(What is needed) Make an exact copy, without pictures, of the lines below from the one containing "Home (35, 773)" to the last line, both ends included.

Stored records
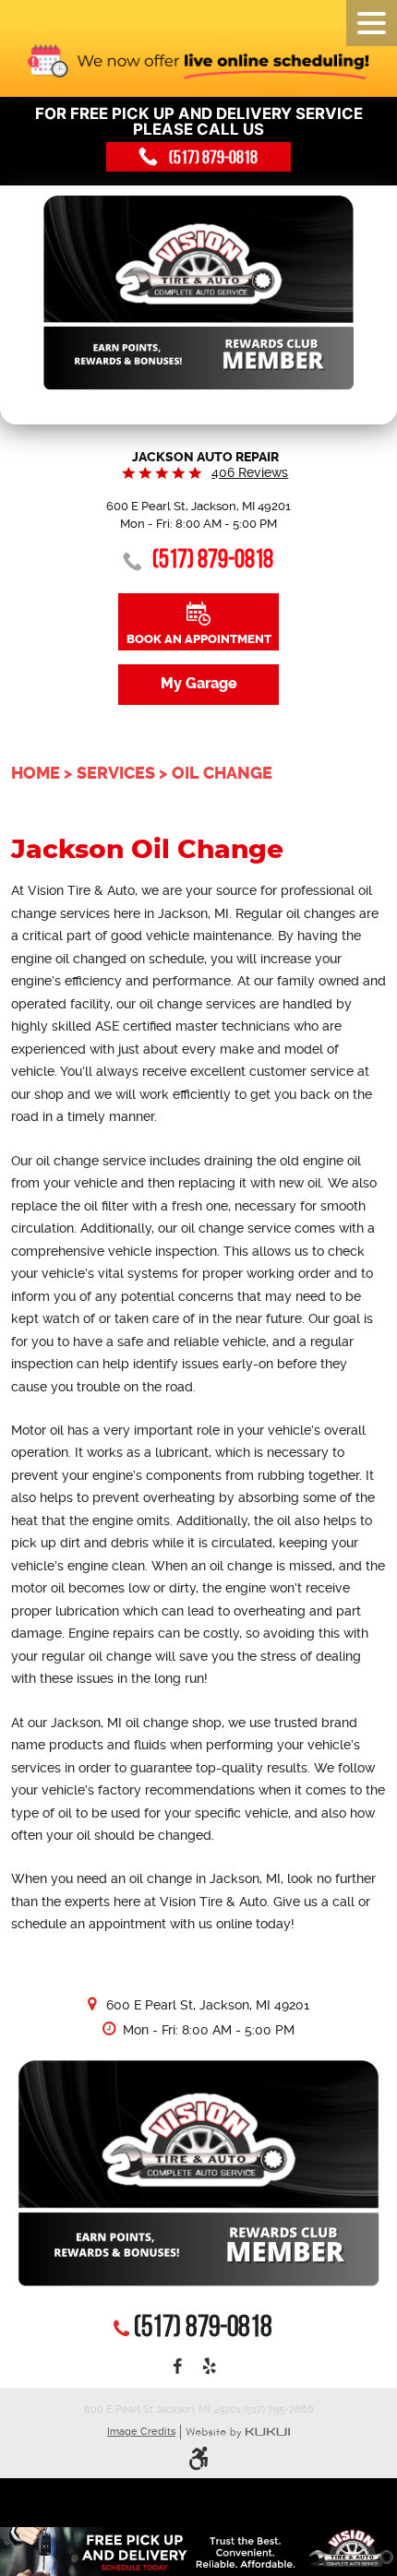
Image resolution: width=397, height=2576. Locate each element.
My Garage (199, 683)
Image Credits (141, 2432)
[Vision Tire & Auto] (199, 294)
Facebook (177, 2367)
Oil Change (222, 773)
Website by (238, 2433)
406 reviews (249, 472)
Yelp (209, 2367)
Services (116, 773)
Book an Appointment (198, 639)
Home (35, 773)
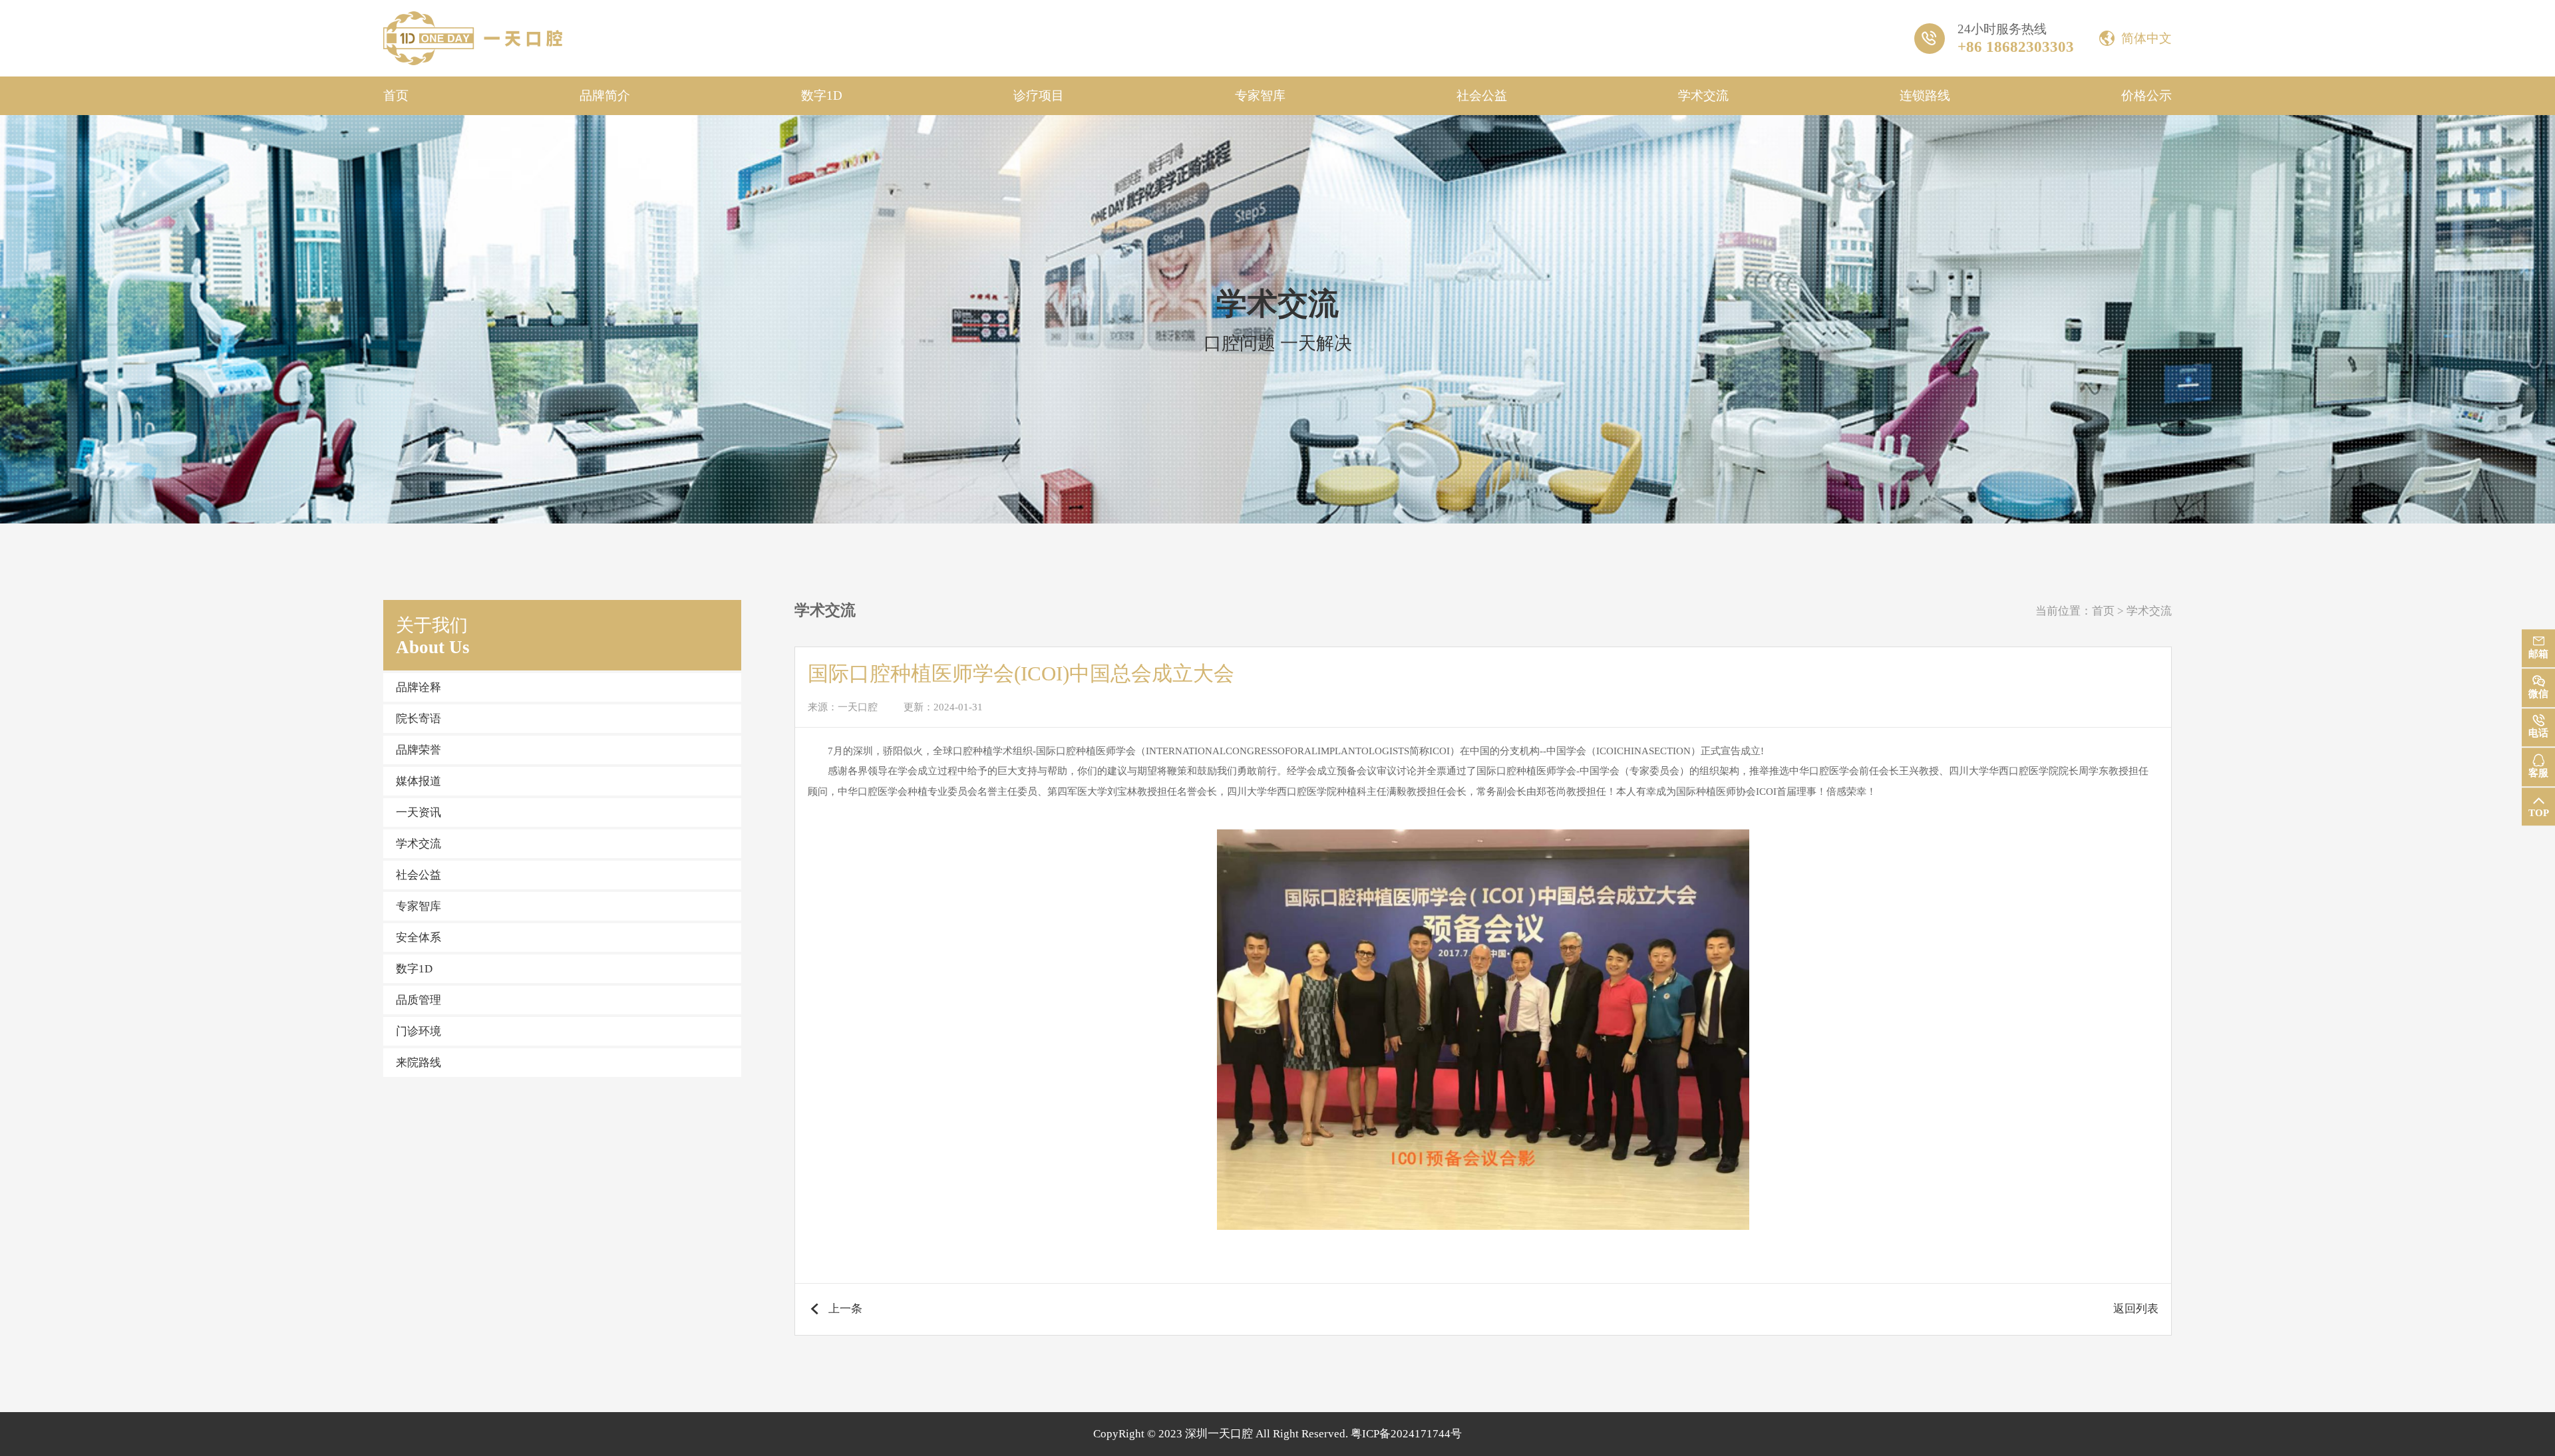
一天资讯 (418, 812)
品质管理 (418, 1000)
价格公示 (2146, 95)
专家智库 (1260, 95)
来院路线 (418, 1062)
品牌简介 (605, 95)
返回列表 (2135, 1308)
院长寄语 (418, 718)
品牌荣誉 (418, 750)
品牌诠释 (418, 687)
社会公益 (1481, 95)
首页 (396, 95)
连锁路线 (1925, 95)
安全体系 (418, 937)
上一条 (845, 1308)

(Solution for this task)
Home (35, 773)
一天资讯 (418, 812)
品质管理 (418, 1000)
价格公示 (2146, 95)
专家智库 (1260, 95)
来院路线 (418, 1062)
品牌简介 (605, 95)
返回列表 (2135, 1308)
院长寄语 (418, 718)
品牌荣誉 (418, 750)
品牌诠释 (418, 687)
社会公益 (1481, 95)
首页 (396, 95)
连锁路线 (1925, 95)
安全体系 (418, 937)
上一条 (845, 1308)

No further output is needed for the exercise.